This relates to Kripe's rigid designation, which has a correlate in Grice's "Vacuous Names" in terms of inexorable tying.
But there is another way of looking at the matter which is explicitly non-Tarskian, and which others have followed (see Prior 1971, Ch 7, Sayward 1987). This involves seeing 'it is true that' as not a predicate, but an object-level operator, with the truth tabulations in Truth Tables, for instance, being just another form of proof procedure. Operators indeed include 'it is provable that', and this is distinct from Gödel's provability predicate, as Gödel himself pointed out (Gödel 1969). Operators are intensional expressions, as in the often discussed 'it is necessary that' and 'it is believed that', and trying to see such forms of indirect discourse as metalinguistic predicates was very common in the middle of the last century. It was pervasive, for instance, in Quine's many discussions of modality and intensionality. Wouldn't someone be believing that the Morning Star is in the sky, but the Evening Star is not, if, respectively, they assented to the sentence 'the Morning Star is in the sky', and dissented from 'the Evening Star is in the sky'? Anyone saying 'yes' is still following the Quinean tradition, but after Montague's and Thomason's work on operators (e.g. Montague 1963, Thomason 1977, 1980) many logicians are more persuaded that indirect discourse is not quotational.
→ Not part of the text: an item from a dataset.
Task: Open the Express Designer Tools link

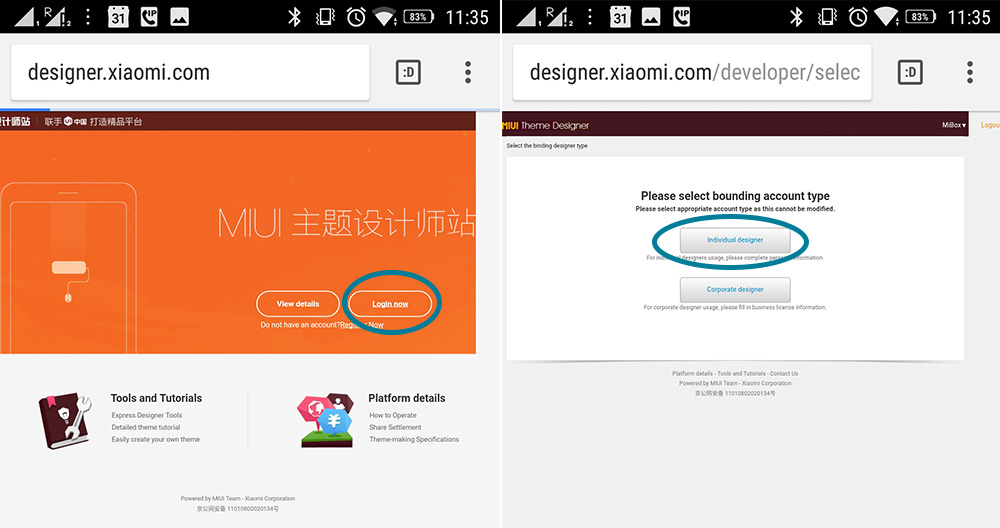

It is open to doubt, that is to say, whether we should see the mind in terms of the direct words which the subject would use.
The alternative involves seeing the words 'the Morning Star is in the sky' in such an indirect speech locution as 'Quine believes that the Morning Star is in the sky' as words merely used by the reporter, which need not directly reflect what the subject actually says. That is indeed central to reported speech -- putting something into the reporter's own words rather than just parroting them from another source. Thus a reporter may say
Celia believed that the man in the room was a woman,
but clearly that does not mean that Celia would use 'the man in the room' for who she was thinking about. So referential terms in the subordinate proposition are only certainly in the mouth of the reporter, and as a result only certainly refer to what the reporter means by them. It is a short step from this thought to seeing
There was a man in the room, but Celia believed that he was a woman,
as involving a transparent intensional locution, with the same object, as one might say, 'inside' the belief as 'outside' in the room. So it is here where rigid constant epsilon terms are needed, to symbolise the cross-sentential anaphor 'he', as in:
(∃x)(Mx and Rx) and BcWεx(Mx and Rx).
To understand the matter fully, however, we must make the shift from meta- to object language we saw at the propositional level above with truth. Routley, Meyer and Goddard realised that a rigid semantics required treating such expressions as 'BcWx' as simple predicates, and we must now see what this implies. They derived, as we saw before, 'Routley's Formula'
L(∃x)Fx → (∃x)LFx,
but we can now start to spell out how this is to be understood, if we hold to the necessity of identities, i.e. if we use '=' so that
x = y → L(x = y).
Again a clear illustration of the validity of Routley's Formula is provided by the number of the planets, but now we may respect the fact that some things may lack a number, and also the fact that referential, and attributive senses of terms may be distinguished. Thus if we write '(nx)Px' for 'there are n P's', then εn(ny)Py will be the number of P's, and it is what numbers them (i.e. ([εn(ny)Py]x)Px) if they have a number (i.e. if (∃n)(nx)Px) -- by the epsilon definition of the existential quantifier. Then, with 'Fx' as the proper (necessary) identity 'x = εn(ny)Py' Routley's Formula holds because the number in question exists eternally, making both sides of the formula true. But if 'Fn' is simply the attributive '(ny)Py' then this is not necessary, since it is contingent even, in the first place, that there is a number of P's, instead of just some P, making both sides of the formula false.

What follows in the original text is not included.